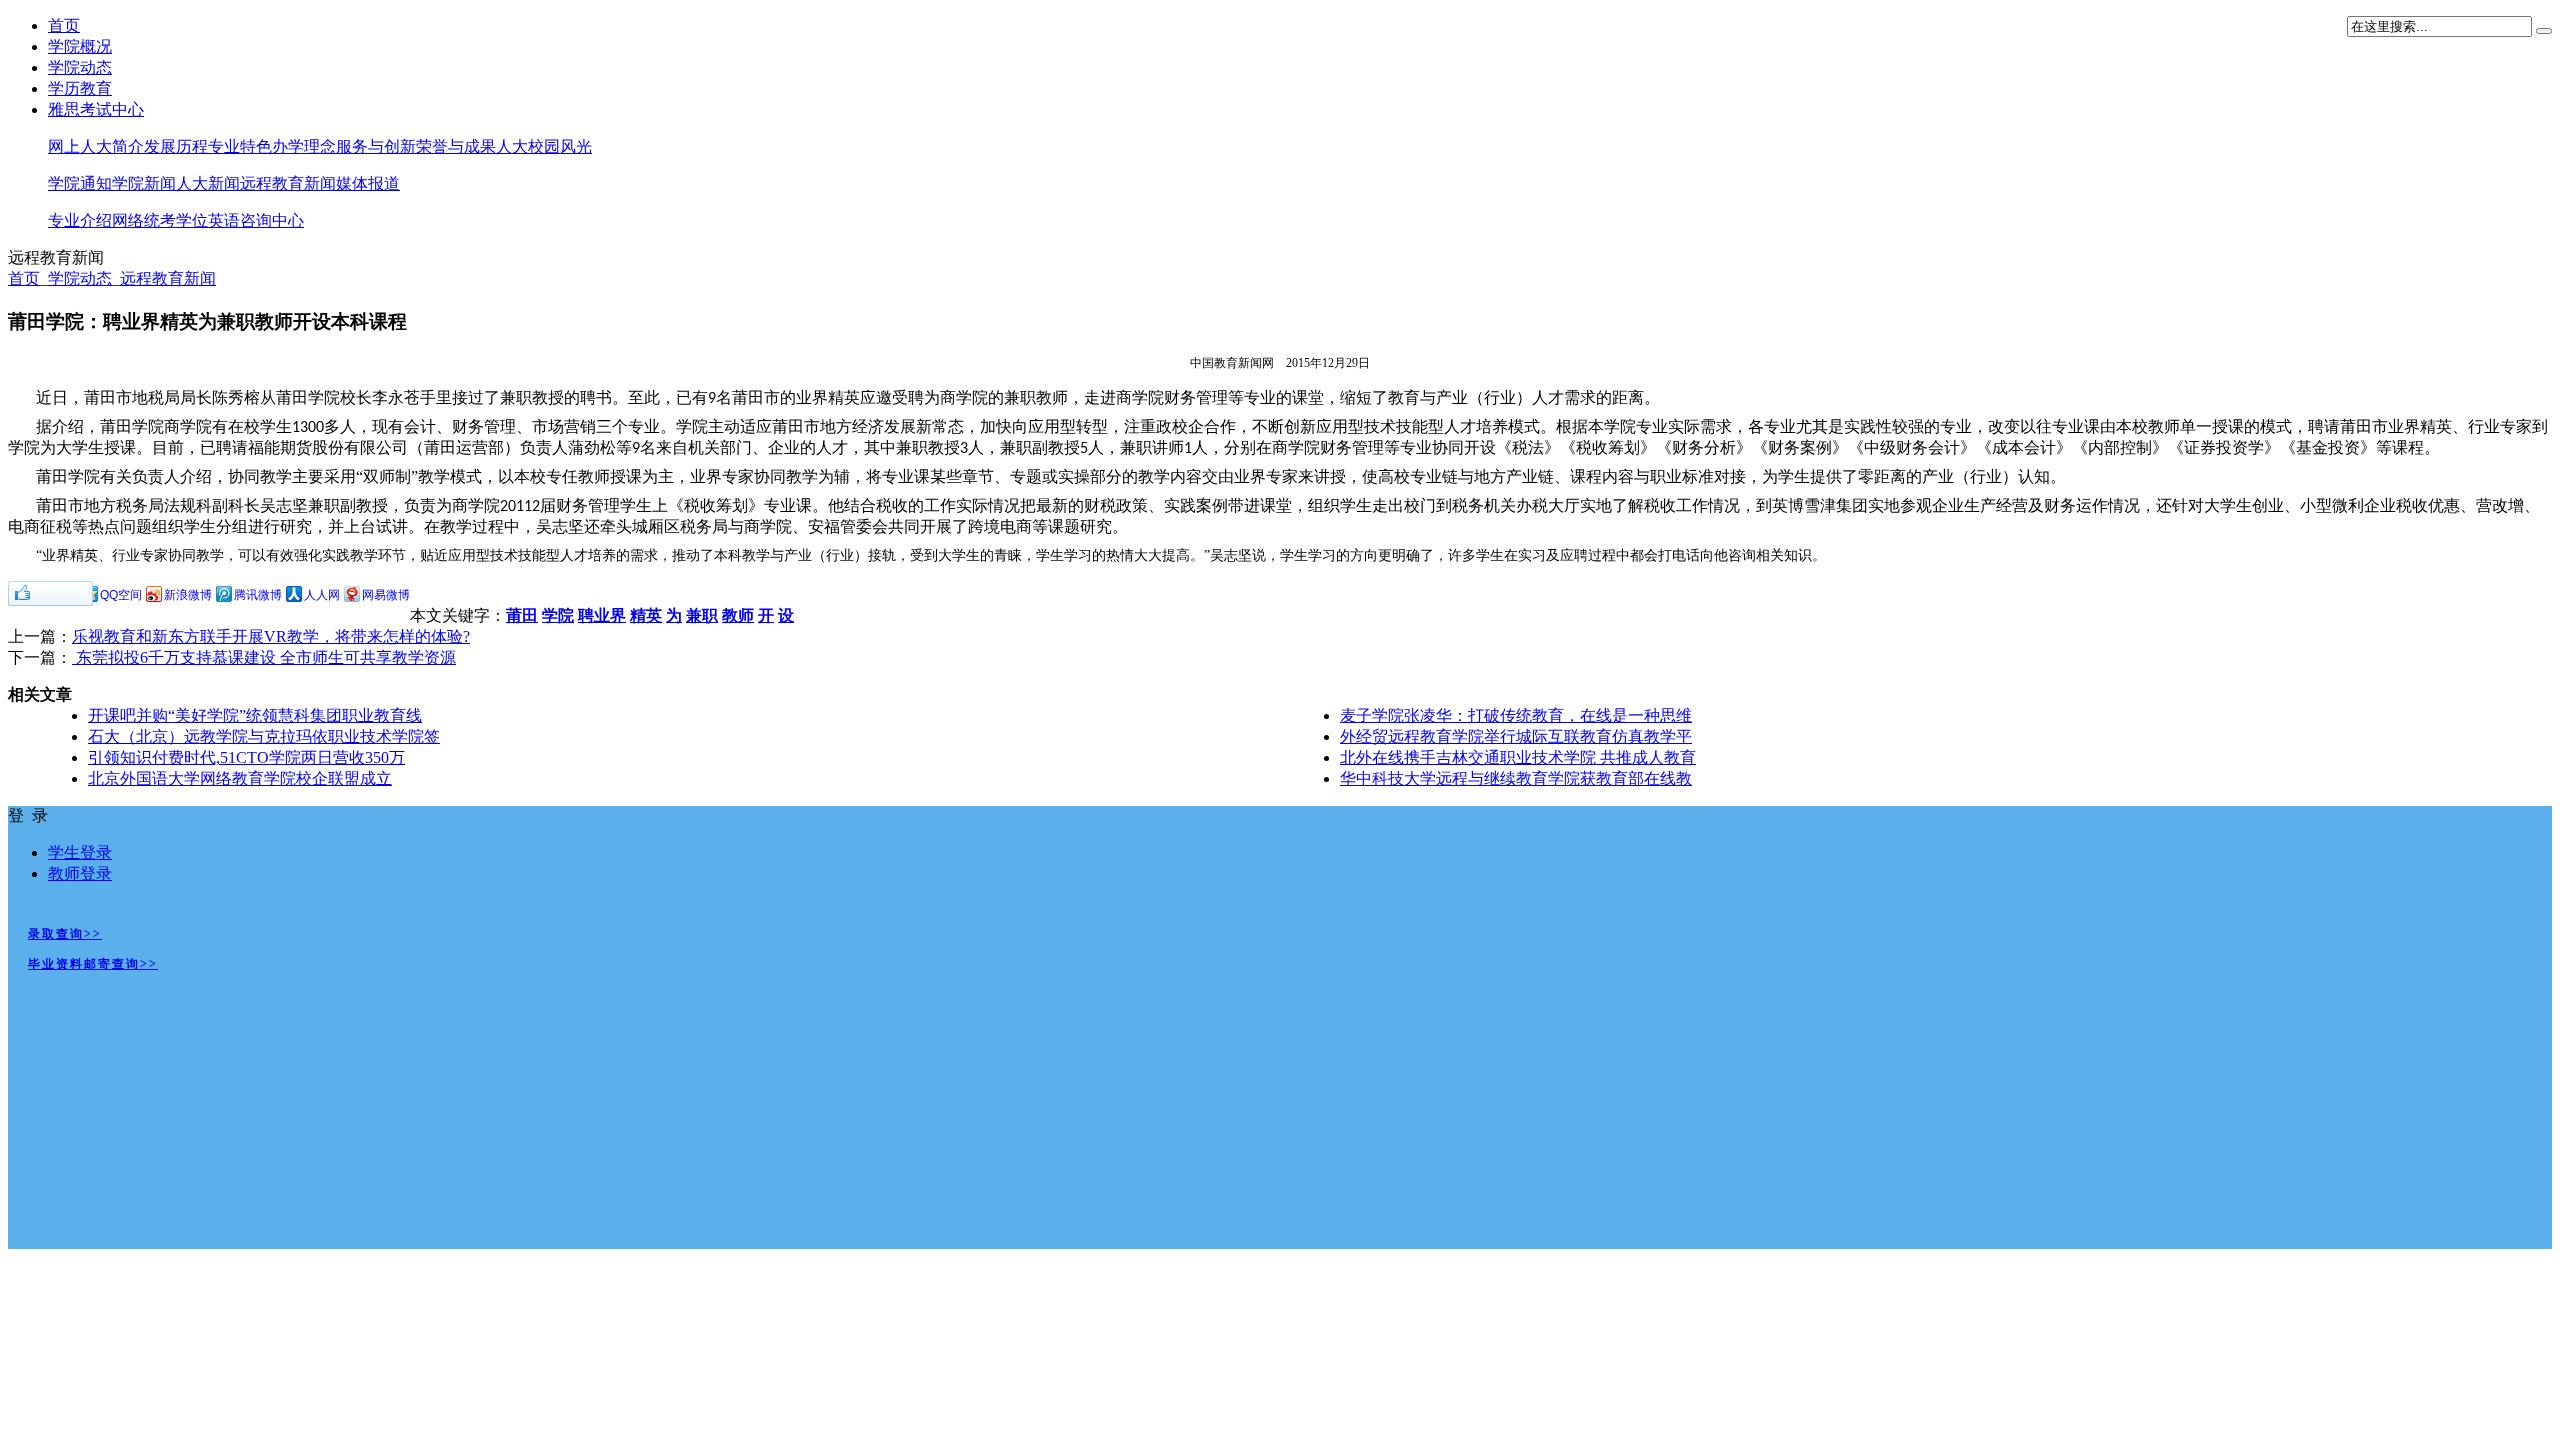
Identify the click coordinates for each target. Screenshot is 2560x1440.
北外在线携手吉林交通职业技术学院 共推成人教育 (1518, 757)
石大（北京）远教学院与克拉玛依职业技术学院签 (264, 736)
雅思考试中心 (96, 109)
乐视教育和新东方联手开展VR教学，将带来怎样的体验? (271, 636)
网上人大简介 (96, 146)
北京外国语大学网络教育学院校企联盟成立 (240, 778)
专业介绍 (80, 220)
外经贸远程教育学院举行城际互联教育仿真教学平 (1516, 736)
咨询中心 (272, 220)
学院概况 (80, 46)
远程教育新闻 (288, 183)
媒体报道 (368, 183)
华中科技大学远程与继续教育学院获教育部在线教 (1516, 778)
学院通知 (80, 183)
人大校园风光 (544, 146)
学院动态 (80, 67)
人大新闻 (208, 183)
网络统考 (144, 220)
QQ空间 (121, 595)
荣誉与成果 (456, 146)
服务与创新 (376, 146)
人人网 (322, 595)
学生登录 (80, 852)
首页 (64, 25)
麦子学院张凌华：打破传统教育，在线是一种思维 (1516, 715)
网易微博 (386, 595)
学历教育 (80, 88)
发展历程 (176, 146)
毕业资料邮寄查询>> (93, 964)
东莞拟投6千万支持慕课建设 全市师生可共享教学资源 (264, 657)
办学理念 (304, 146)
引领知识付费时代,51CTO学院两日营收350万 (246, 757)
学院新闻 (144, 183)
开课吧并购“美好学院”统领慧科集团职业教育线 (255, 715)
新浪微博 (188, 595)
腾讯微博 (258, 595)
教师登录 (80, 873)
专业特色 (240, 146)
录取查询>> (65, 934)
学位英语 (208, 220)
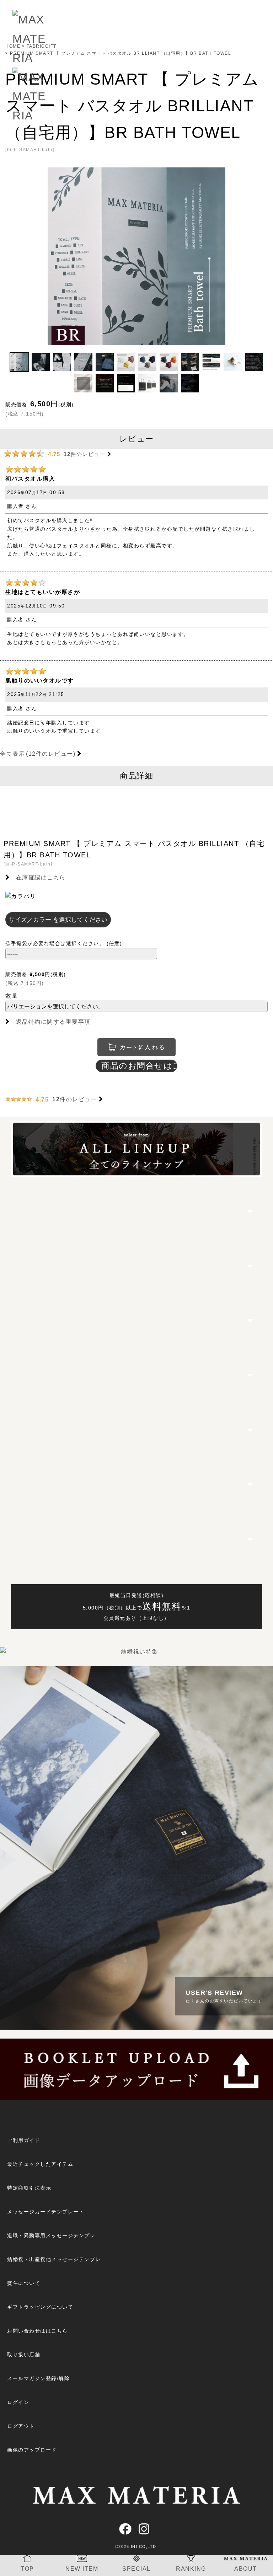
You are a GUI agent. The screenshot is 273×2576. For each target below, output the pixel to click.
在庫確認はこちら (41, 877)
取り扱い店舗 (23, 2354)
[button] (19, 362)
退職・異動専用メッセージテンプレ (51, 2235)
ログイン (18, 2402)
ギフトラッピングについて (40, 2307)
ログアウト (21, 2426)
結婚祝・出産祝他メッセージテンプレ (54, 2259)
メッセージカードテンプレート (45, 2211)
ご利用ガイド (23, 2140)
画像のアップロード (32, 2450)
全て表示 (37, 753)
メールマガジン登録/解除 (38, 2378)
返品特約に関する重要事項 (53, 1021)
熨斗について (23, 2283)
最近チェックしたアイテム (40, 2164)
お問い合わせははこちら (37, 2331)
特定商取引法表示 (29, 2188)
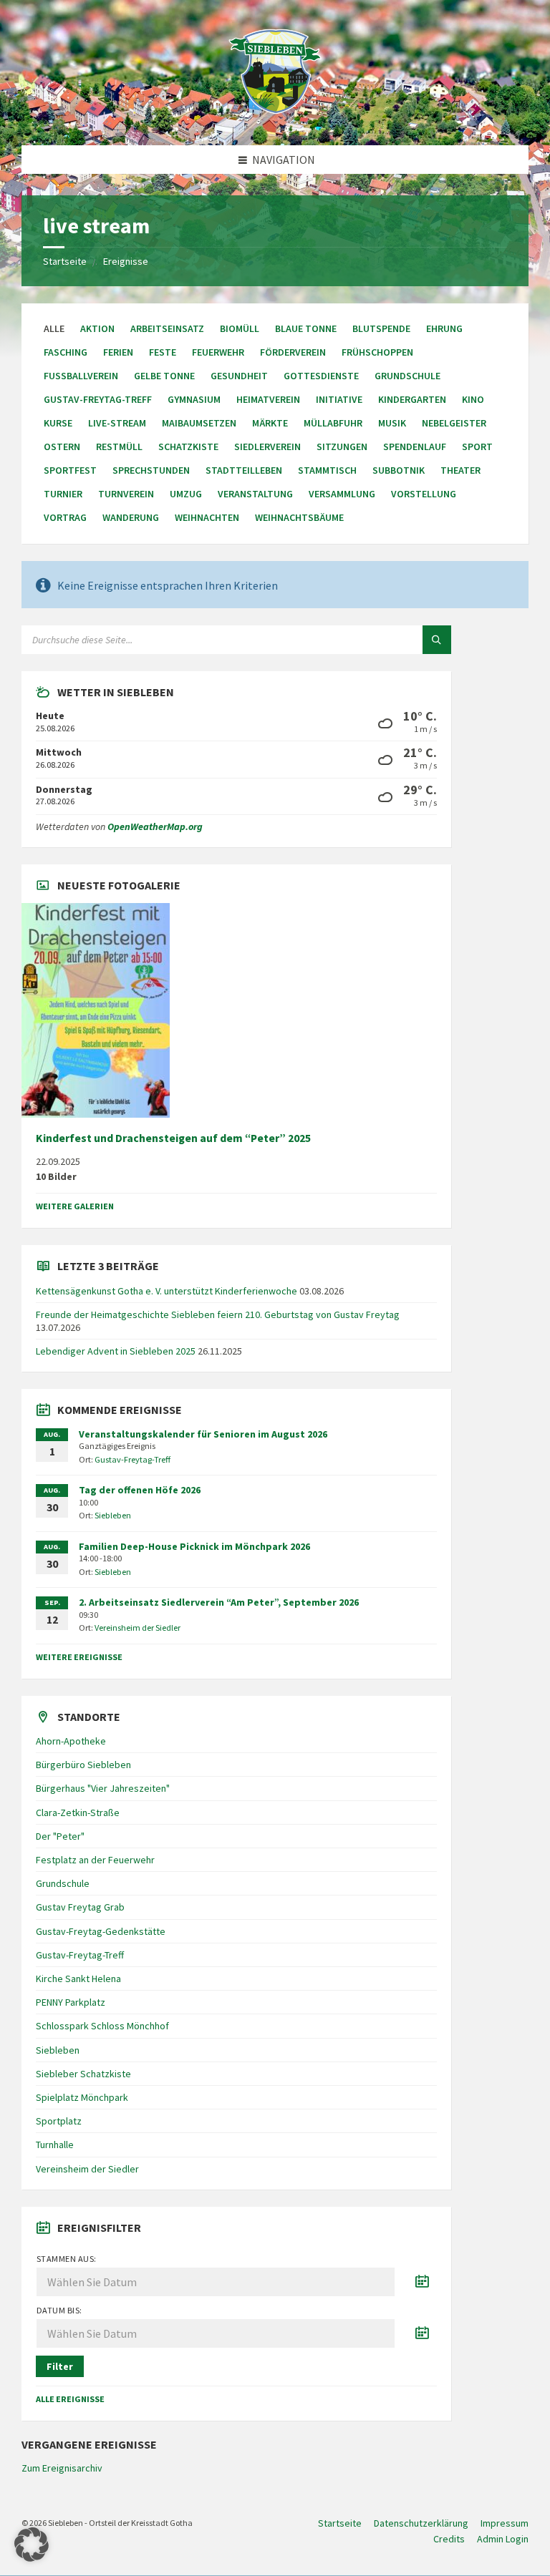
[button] (31, 2544)
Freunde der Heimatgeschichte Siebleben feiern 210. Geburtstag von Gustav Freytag (218, 1314)
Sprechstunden (151, 470)
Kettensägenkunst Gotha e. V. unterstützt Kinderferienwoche (166, 1290)
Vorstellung (423, 493)
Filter (60, 2366)
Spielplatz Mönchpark (82, 2097)
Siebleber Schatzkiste (83, 2073)
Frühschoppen (377, 352)
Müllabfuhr (333, 422)
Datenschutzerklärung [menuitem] (421, 2523)
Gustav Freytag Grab (80, 1907)
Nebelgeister (454, 422)
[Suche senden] (437, 639)
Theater (460, 470)
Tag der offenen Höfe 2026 (140, 1489)
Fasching (65, 352)
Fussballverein (81, 375)
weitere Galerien (75, 1206)
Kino (473, 399)
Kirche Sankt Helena (78, 1978)
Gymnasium (194, 399)
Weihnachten (207, 517)
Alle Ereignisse (70, 2399)
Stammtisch (327, 470)
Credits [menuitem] (449, 2538)
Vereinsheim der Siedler (137, 1627)
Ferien (118, 352)
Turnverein (126, 493)
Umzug (186, 493)
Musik (392, 422)
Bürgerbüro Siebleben (83, 1764)
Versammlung (342, 493)
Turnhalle (55, 2144)
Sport (477, 446)
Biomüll (239, 328)
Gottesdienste (321, 375)
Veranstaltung (255, 493)
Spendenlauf (414, 446)
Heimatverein (268, 399)
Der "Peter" (60, 1836)
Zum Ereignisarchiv (61, 2468)
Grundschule (407, 375)
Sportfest (70, 470)
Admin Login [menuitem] (503, 2538)
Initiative (339, 399)
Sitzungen (342, 446)
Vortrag (65, 517)
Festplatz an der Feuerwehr (95, 1859)
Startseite (65, 261)
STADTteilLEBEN (244, 470)
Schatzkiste (188, 446)
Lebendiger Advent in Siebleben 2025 (116, 1351)
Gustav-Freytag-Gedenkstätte (100, 1931)
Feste (162, 352)
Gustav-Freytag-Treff (98, 399)
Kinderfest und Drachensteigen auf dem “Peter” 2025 (173, 1138)
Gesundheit (239, 375)
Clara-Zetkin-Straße (78, 1812)
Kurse (58, 422)
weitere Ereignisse (79, 1657)
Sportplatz (59, 2120)
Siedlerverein (267, 446)
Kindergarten (412, 399)
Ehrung (444, 328)
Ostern (62, 446)
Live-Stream (117, 422)
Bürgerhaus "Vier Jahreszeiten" (103, 1788)
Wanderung (130, 517)
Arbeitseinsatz (167, 328)
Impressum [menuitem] (505, 2523)
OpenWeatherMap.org (155, 826)
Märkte (270, 422)
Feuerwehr (218, 352)
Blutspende (381, 328)
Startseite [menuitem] (340, 2523)
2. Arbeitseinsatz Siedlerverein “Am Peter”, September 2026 (219, 1602)
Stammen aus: (67, 2258)
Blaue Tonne (306, 328)
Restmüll (119, 446)
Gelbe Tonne (164, 375)
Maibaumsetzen (199, 422)
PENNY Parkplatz (70, 2002)
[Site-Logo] (275, 117)
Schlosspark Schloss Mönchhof (102, 2025)
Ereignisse (125, 261)
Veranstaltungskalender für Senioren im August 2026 (203, 1434)
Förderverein (293, 352)
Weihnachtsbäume (299, 517)
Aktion (97, 328)
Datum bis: (59, 2310)
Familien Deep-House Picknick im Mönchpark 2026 (194, 1546)
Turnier (63, 493)
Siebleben (113, 1515)
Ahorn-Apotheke (71, 1741)
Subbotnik (398, 470)
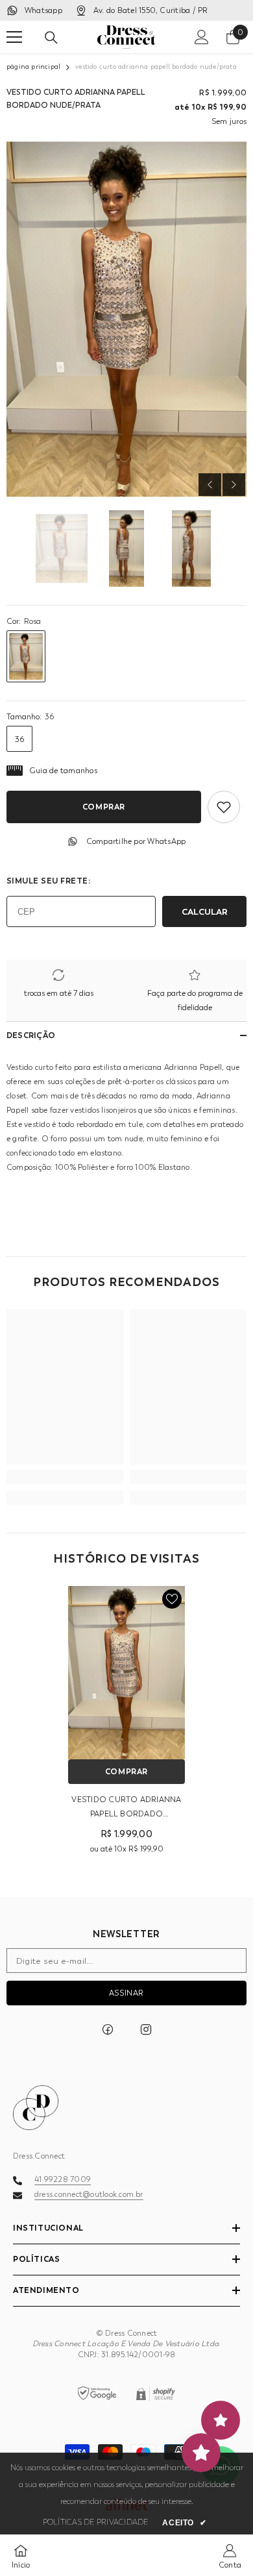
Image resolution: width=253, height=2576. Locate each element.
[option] (126, 319)
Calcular (205, 911)
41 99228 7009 (62, 2179)
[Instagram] (146, 2029)
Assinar (126, 1993)
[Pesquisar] (51, 37)
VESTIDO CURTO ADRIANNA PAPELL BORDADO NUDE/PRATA (126, 1808)
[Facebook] (107, 2029)
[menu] (14, 37)
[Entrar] (202, 37)
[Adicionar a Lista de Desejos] (224, 807)
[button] (210, 484)
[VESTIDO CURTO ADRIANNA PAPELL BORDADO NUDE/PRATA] (126, 1672)
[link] (64, 1477)
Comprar (103, 806)
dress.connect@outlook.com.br (88, 2194)
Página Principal (33, 67)
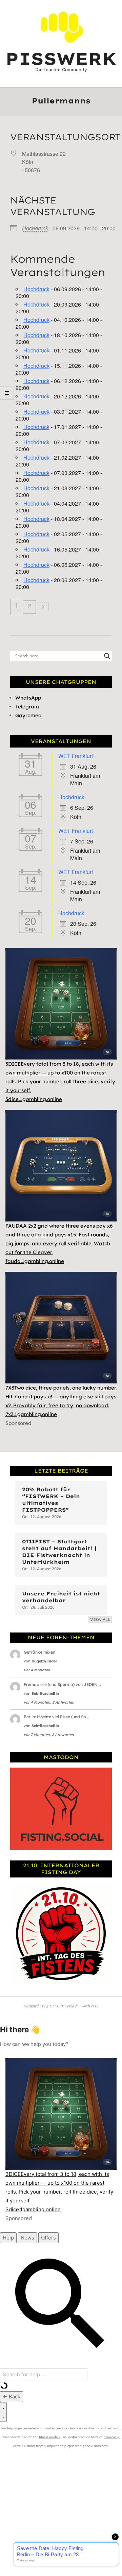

**********

What is needed is the number of lines above that include the string "Gustav", and nothing else.

4